### DEINE AUFGABE
Schreib die Zeilen von der Zeile mit „Task: Click the type layer filter icon“ bis zum Ende der Daten unverändert ab, beide Enden eingeschlossen. Lass die Bilder dabei weg.

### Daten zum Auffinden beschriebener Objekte
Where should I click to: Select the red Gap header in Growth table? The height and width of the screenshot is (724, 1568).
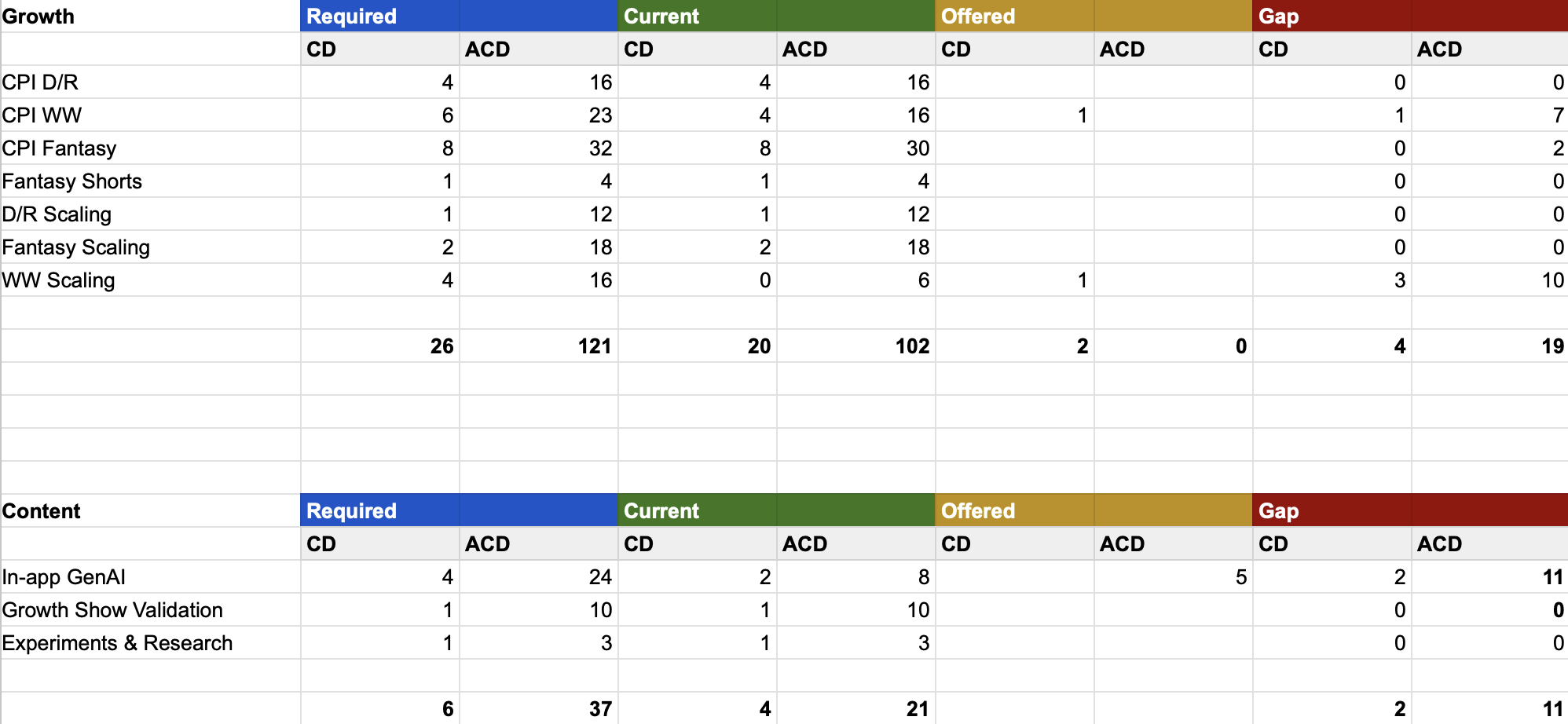click(1410, 16)
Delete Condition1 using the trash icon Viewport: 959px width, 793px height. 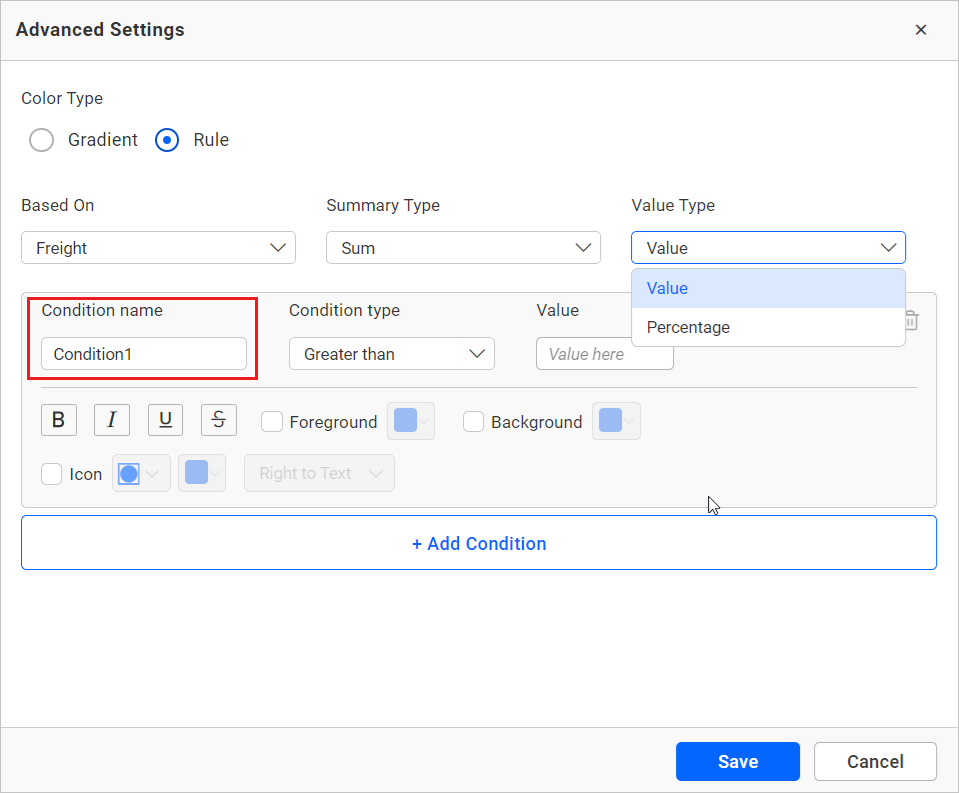click(x=911, y=320)
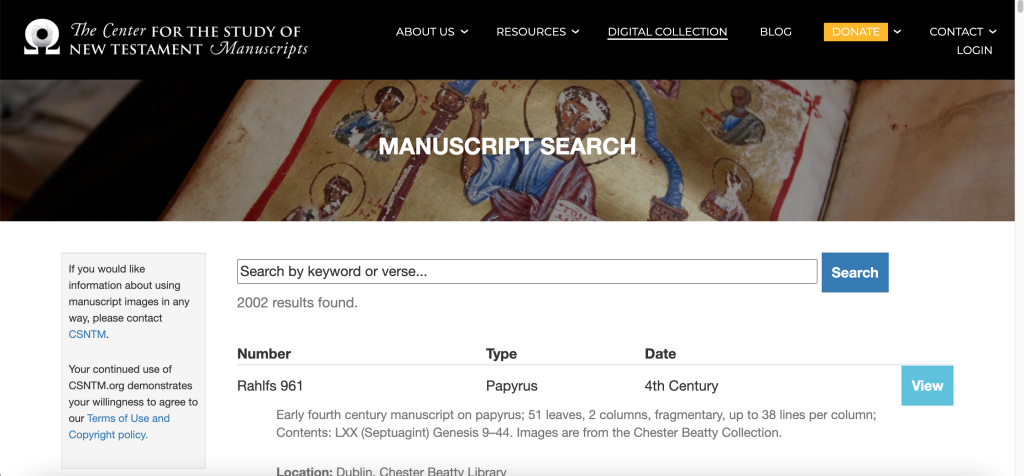Open the Digital Collection menu item
This screenshot has height=476, width=1024.
click(667, 32)
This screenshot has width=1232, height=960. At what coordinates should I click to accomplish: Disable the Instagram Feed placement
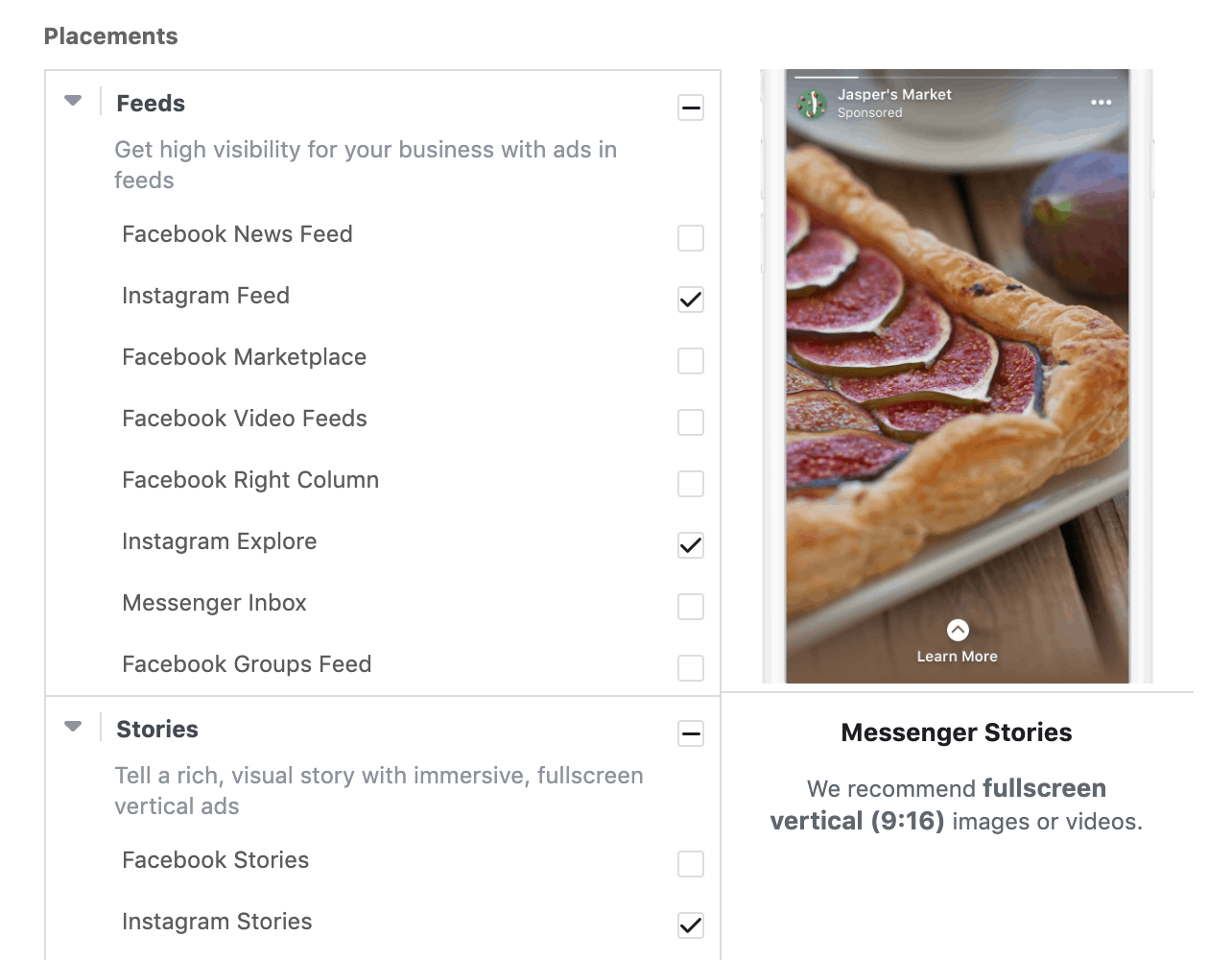pos(691,300)
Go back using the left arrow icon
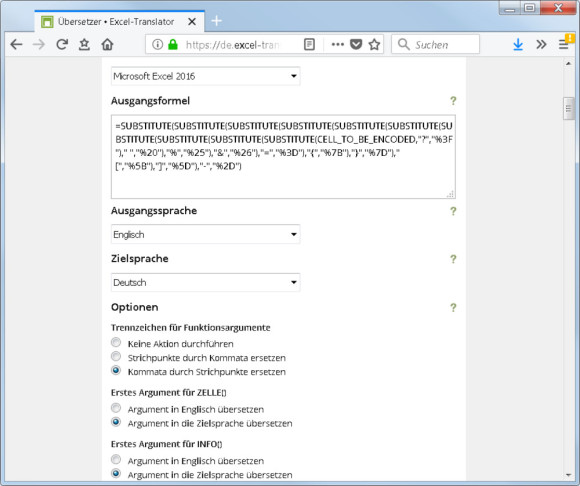This screenshot has width=580, height=486. coord(16,45)
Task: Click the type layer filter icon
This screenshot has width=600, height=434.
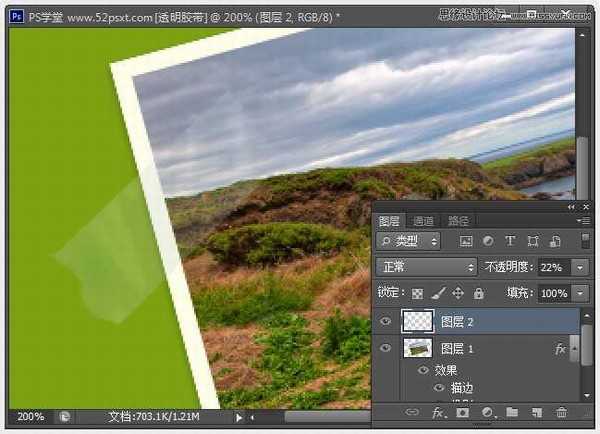Action: click(510, 242)
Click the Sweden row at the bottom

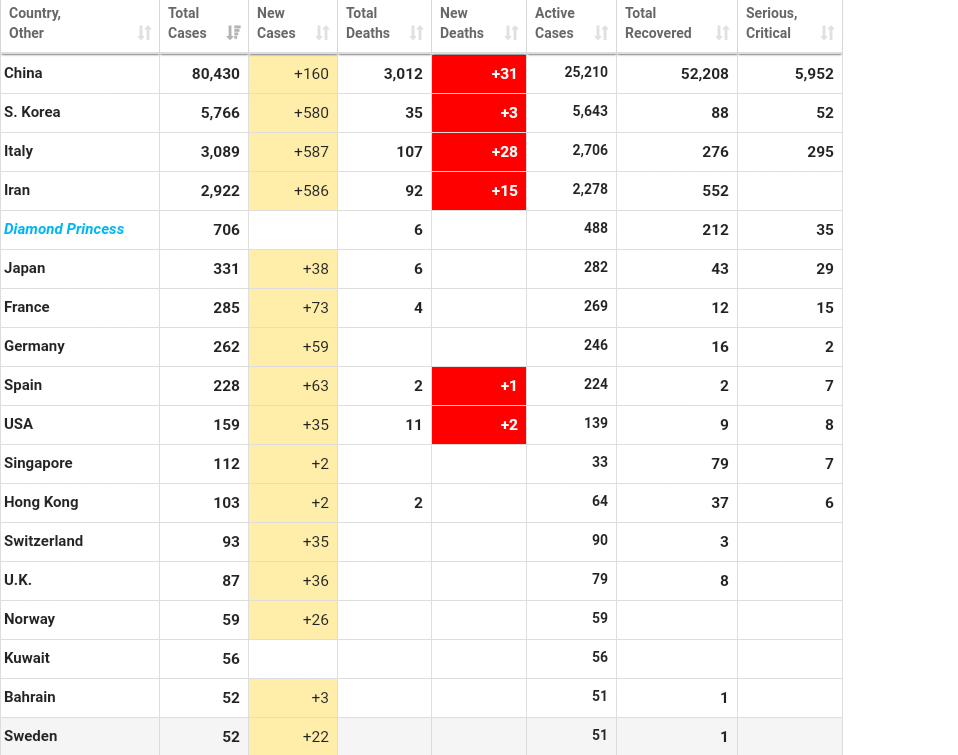[31, 736]
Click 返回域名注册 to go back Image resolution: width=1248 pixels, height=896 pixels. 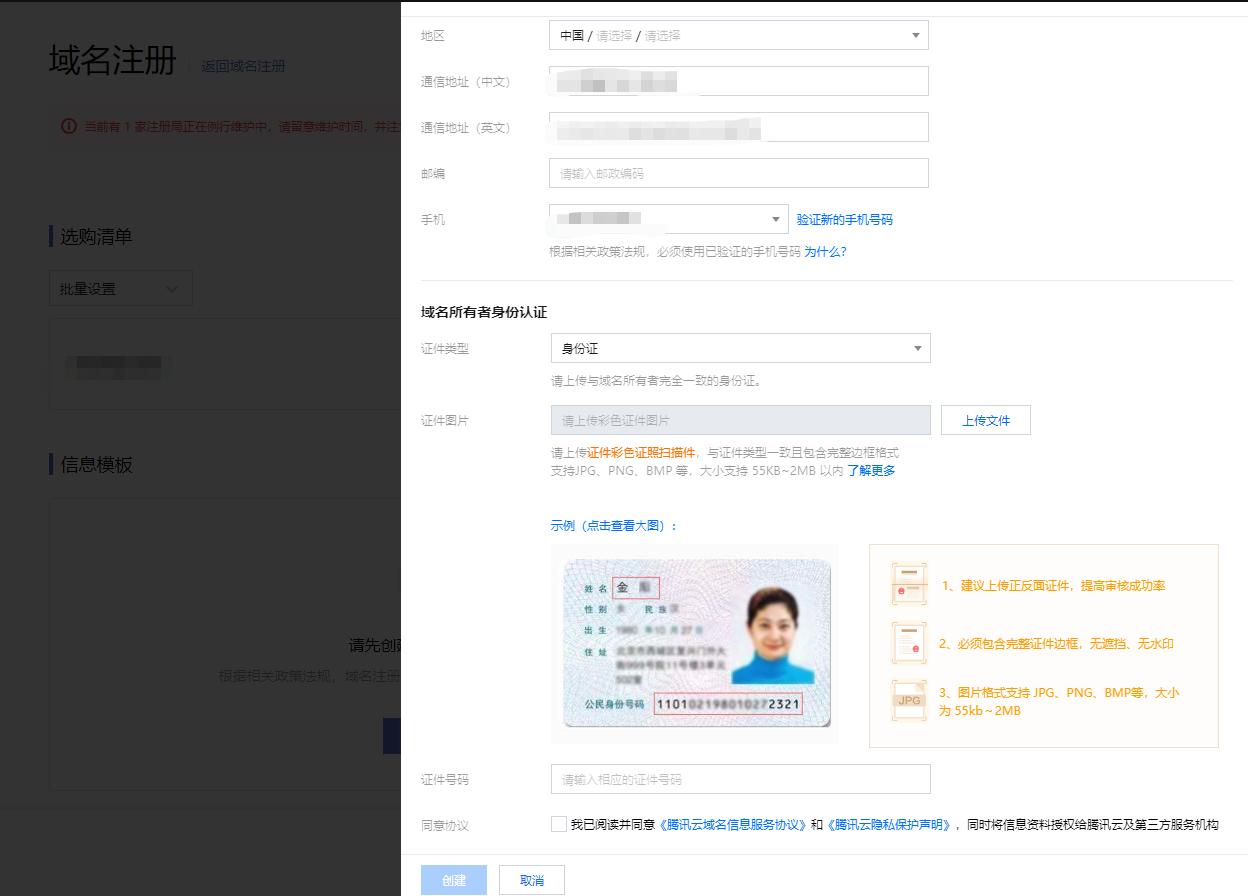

### ERGEBNIS
Task: Click the type layer filter icon
This screenshot has width=600, height=434.
Action: click(510, 242)
Click the Sweden row at the bottom

[31, 736]
Click 返回域名注册 to go back Image resolution: width=1248 pixels, height=896 pixels. 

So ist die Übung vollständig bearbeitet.